DIRECTIONS:
Give back every record below, character for character.

◆ ◆ ◆

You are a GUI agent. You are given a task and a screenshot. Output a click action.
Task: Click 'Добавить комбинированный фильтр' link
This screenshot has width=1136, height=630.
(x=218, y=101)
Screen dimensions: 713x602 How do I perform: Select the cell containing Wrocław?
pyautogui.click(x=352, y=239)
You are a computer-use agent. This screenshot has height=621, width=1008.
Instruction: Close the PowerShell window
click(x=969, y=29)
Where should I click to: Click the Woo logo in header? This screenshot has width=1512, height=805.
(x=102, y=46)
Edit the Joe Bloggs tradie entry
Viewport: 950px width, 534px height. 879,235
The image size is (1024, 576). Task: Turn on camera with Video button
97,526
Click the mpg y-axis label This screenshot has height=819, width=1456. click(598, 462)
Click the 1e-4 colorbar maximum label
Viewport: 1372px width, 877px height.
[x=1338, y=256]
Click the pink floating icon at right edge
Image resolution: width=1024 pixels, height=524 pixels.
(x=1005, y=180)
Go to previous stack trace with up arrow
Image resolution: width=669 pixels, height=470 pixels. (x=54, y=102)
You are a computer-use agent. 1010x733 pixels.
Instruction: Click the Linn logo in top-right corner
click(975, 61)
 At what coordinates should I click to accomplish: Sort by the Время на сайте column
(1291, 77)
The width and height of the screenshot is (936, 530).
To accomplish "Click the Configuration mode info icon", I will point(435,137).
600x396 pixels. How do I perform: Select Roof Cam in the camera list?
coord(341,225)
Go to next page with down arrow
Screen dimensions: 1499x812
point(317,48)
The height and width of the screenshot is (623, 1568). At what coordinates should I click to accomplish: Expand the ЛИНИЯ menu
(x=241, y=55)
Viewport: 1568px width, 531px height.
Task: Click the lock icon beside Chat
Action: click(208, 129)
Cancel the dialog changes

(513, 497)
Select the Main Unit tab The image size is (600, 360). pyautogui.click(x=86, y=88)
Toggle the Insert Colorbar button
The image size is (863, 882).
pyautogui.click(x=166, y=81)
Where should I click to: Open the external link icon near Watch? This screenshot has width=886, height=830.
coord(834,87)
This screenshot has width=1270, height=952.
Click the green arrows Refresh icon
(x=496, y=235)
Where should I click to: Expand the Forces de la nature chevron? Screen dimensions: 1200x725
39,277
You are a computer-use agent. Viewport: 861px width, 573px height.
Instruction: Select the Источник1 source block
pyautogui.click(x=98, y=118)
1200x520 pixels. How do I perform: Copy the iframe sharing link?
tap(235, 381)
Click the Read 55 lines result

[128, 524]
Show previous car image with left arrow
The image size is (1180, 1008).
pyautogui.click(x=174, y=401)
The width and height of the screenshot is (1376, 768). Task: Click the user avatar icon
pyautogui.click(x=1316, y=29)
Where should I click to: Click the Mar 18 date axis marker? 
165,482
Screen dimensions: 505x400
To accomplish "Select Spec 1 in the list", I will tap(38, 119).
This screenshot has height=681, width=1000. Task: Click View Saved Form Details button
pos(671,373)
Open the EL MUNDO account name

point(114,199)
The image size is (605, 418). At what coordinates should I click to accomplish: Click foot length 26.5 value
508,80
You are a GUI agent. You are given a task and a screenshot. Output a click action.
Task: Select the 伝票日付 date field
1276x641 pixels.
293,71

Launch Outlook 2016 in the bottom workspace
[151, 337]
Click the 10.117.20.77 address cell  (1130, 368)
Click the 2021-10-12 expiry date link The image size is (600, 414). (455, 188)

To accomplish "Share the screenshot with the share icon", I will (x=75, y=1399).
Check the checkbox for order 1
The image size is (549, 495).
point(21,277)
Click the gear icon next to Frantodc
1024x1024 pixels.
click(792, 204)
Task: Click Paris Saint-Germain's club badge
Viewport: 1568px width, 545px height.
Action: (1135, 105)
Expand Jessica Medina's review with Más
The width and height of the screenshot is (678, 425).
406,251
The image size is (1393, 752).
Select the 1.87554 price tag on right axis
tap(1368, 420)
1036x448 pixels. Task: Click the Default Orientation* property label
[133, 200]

◆ ◆ ◆

RESULT:
You are a GUI agent. You are given a task and a screenshot. Output a click action.
Task: Click 'Добавить комбинированный фильтр' link
This screenshot has width=1136, height=630.
(x=218, y=101)
Screen dimensions: 713x602 How do I perform: Select the cell containing Wrocław?
pyautogui.click(x=352, y=239)
You are a computer-use agent. This screenshot has height=621, width=1008.
Instruction: Close the PowerShell window
click(x=969, y=29)
Where should I click to: Click the Woo logo in header? This screenshot has width=1512, height=805.
(x=102, y=46)
Edit the Joe Bloggs tradie entry
Viewport: 950px width, 534px height. 879,235
The image size is (1024, 576). Task: Turn on camera with Video button
97,526
Click the mpg y-axis label This screenshot has height=819, width=1456. click(598, 462)
Click the 1e-4 colorbar maximum label
Viewport: 1372px width, 877px height.
[x=1338, y=256]
Click the pink floating icon at right edge
Image resolution: width=1024 pixels, height=524 pixels.
(x=1005, y=180)
Go to previous stack trace with up arrow
Image resolution: width=669 pixels, height=470 pixels. (x=54, y=102)
You are a computer-use agent. 1010x733 pixels.
Instruction: Click the Linn logo in top-right corner
click(975, 61)
 At what coordinates should I click to accomplish: Sort by the Время на сайте column
(1291, 77)
The width and height of the screenshot is (936, 530).
To accomplish "Click the Configuration mode info icon", I will point(435,137).
600x396 pixels. How do I perform: Select Roof Cam in the camera list?
coord(341,225)
Go to next page with down arrow
Screen dimensions: 1499x812
point(317,48)
The height and width of the screenshot is (623, 1568). At what coordinates should I click to accomplish: Expand the ЛИНИЯ menu
(x=241, y=55)
Viewport: 1568px width, 531px height.
Task: Click the lock icon beside Chat
Action: click(208, 129)
Cancel the dialog changes

(513, 497)
Select the Main Unit tab The image size is (600, 360). pyautogui.click(x=86, y=88)
Toggle the Insert Colorbar button
The image size is (863, 882).
pyautogui.click(x=166, y=81)
Where should I click to: Open the external link icon near Watch? This screenshot has width=886, height=830.
coord(834,87)
This screenshot has width=1270, height=952.
Click the green arrows Refresh icon
(x=496, y=235)
Where should I click to: Expand the Forces de la nature chevron? Screen dimensions: 1200x725
39,277
You are a computer-use agent. Viewport: 861px width, 573px height.
Instruction: Select the Источник1 source block
pyautogui.click(x=98, y=118)
1200x520 pixels. How do I perform: Copy the iframe sharing link?
tap(235, 381)
Click the Read 55 lines result

[128, 524]
Show previous car image with left arrow
The image size is (1180, 1008).
pyautogui.click(x=174, y=401)
The width and height of the screenshot is (1376, 768). Task: Click the user avatar icon
pyautogui.click(x=1316, y=29)
Where should I click to: Click the Mar 18 date axis marker? 
165,482
Screen dimensions: 505x400
To accomplish "Select Spec 1 in the list", I will tap(38, 119).
This screenshot has height=681, width=1000. Task: Click View Saved Form Details button
pos(671,373)
Open the EL MUNDO account name

point(114,199)
The image size is (605, 418). At what coordinates should I click to accomplish: Click foot length 26.5 value
508,80
You are a GUI agent. You are given a task and a screenshot. Output a click action.
Task: Select the 伝票日付 date field
1276x641 pixels.
293,71

Launch Outlook 2016 in the bottom workspace
[151, 337]
Click the 10.117.20.77 address cell  (1130, 368)
Click the 2021-10-12 expiry date link The image size is (600, 414). (455, 188)

To accomplish "Share the screenshot with the share icon", I will (x=75, y=1399).
Check the checkbox for order 1
The image size is (549, 495).
point(21,277)
Click the gear icon next to Frantodc
1024x1024 pixels.
click(792, 204)
Task: Click Paris Saint-Germain's club badge
Viewport: 1568px width, 545px height.
Action: (1135, 105)
Expand Jessica Medina's review with Más
The width and height of the screenshot is (678, 425).
406,251
The image size is (1393, 752).
Select the 1.87554 price tag on right axis
tap(1368, 420)
1036x448 pixels. Task: Click the Default Orientation* property label
[133, 200]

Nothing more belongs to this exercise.